● SELECTED EXTRACT:
=-=-=
Skip to content

libdatamasker.so

This implements a plugin library producing instances of IDataMaskingProfileIterator to be used by an IDataMaskingEngine instance. The library is written in C++, and this section is organized according to the namespace and class names used.

namespace DataMasking

CContext

Standard implementation of IDataMaskingProfileContext and IDataMaskingProfileContextInspector tightly coupled to a specific version of a specific profile instance. It manages custom properties that are accepted by the associated profile, and rejects attempts to set those not accepted. The rejection is one way of letting the caller know that something it might deem essential is not handled by the profile.

Depends on CProfile, an abstract implementation of IDataMaskingProfile and IDataMaskingProfileInspector.

CMaskStyle

Implementation of IDataMaskingProfileMaskStyle providing customized masked output of values. Configuration options include:

  • @maximumVersion is an optional version number, needed only when the style does not apply to the maximum version of the value type in which it is defined.
  • @minimumVersion is an optional version number, needed only when the style does not apply to the minumum version of the value type in which it is defined.
=-=-=
● RECORD SET:
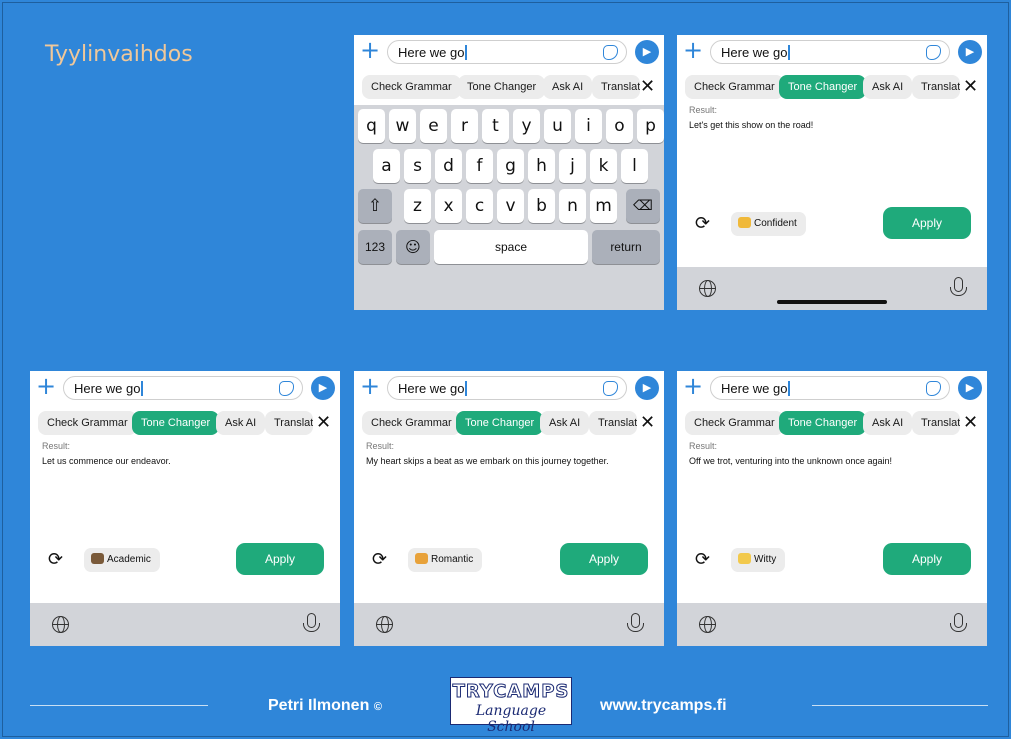 The height and width of the screenshot is (739, 1011). What do you see at coordinates (122, 560) in the screenshot?
I see `tone-selector: Academic` at bounding box center [122, 560].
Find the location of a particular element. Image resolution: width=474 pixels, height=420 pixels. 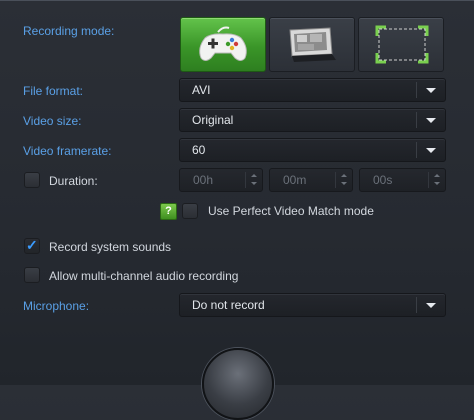

video-framerate-label: Video framerate: is located at coordinates (68, 151).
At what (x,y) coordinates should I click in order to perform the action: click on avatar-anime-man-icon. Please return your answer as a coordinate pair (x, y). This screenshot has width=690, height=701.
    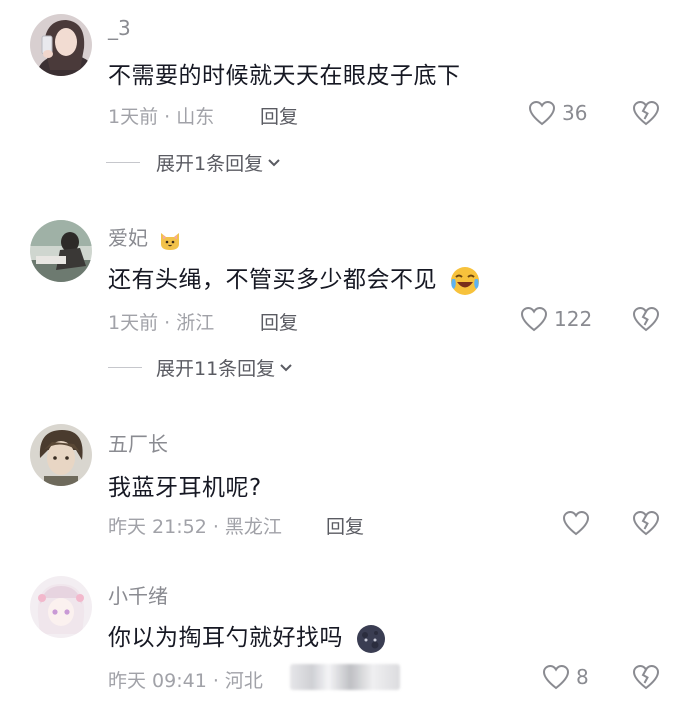
    Looking at the image, I should click on (61, 455).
=-=-=
● ASSIGNED TASK A:
Reproduce the records without changes, starting at the line containing "Find the location" and continuing through the final line of the records. Omit the pictures.
● ASSIGNED TASK B:
Continue the page on the libdatamasker.so data masking library from the point where it stops.

● EXERCISE ANSWER A:
Find the location of a particular element. Image resolution: width=474 pixels, height=420 pixels. 

video-framerate-label: Video framerate: is located at coordinates (68, 151).
At what (x,y) coordinates should I click in order to perform the action: click on avatar-anime-man-icon. Please return your answer as a coordinate pair (x, y). This screenshot has width=690, height=701.
    Looking at the image, I should click on (61, 455).

● EXERCISE ANSWER B:
  • @name is a required unique identifier for the style.
  • @overrideDefault is an optional Boolean flag controlling whether the style should replace the default style for the value type in which it is defined.
  • @pattern is an optional character sequence (one or more characters in length) that will be used to mask value content.

CPartialMaskStyle

Am extension of CMaskStyle, this is intended to partially mask values, such as account numbers or telephone numbers, without assuming knowledge of the values. Configuration is generally expressed as:

[ [ @action ] [ @location ] @count  [ @characters ] ]

Where:

  • @action what to do, either keep or mask (default); and
  • @location where to do it, either first or last (default); and
  • @count how many characters to examine, a positive integer value; and
  • @characters type of characters to be considered, either numbers, letters, alphanumeric, or all (default)

All four values may be omitted when only the inherited options are needed. If any of the four values are given, count is required and the other three are optional.

A value substring containing at most @count instances of the character class denoted by @characters is identified. Character classes are ASCII numeric characters (numbers), ASCII alphabetic characters (letters), ASCII alphabetic and numeric characters (alphanumeric), or any characters (all).

The value substring is at the start of the value when @location is first, and at the end of the value when @location is last.

The value substring is masked when @action is mask. All of the value with the exception of the substring is masked when @action is keep.

CRule

A base class for rule implementations, this defines standard rule properties without providing any content knowledge for use with maskContent.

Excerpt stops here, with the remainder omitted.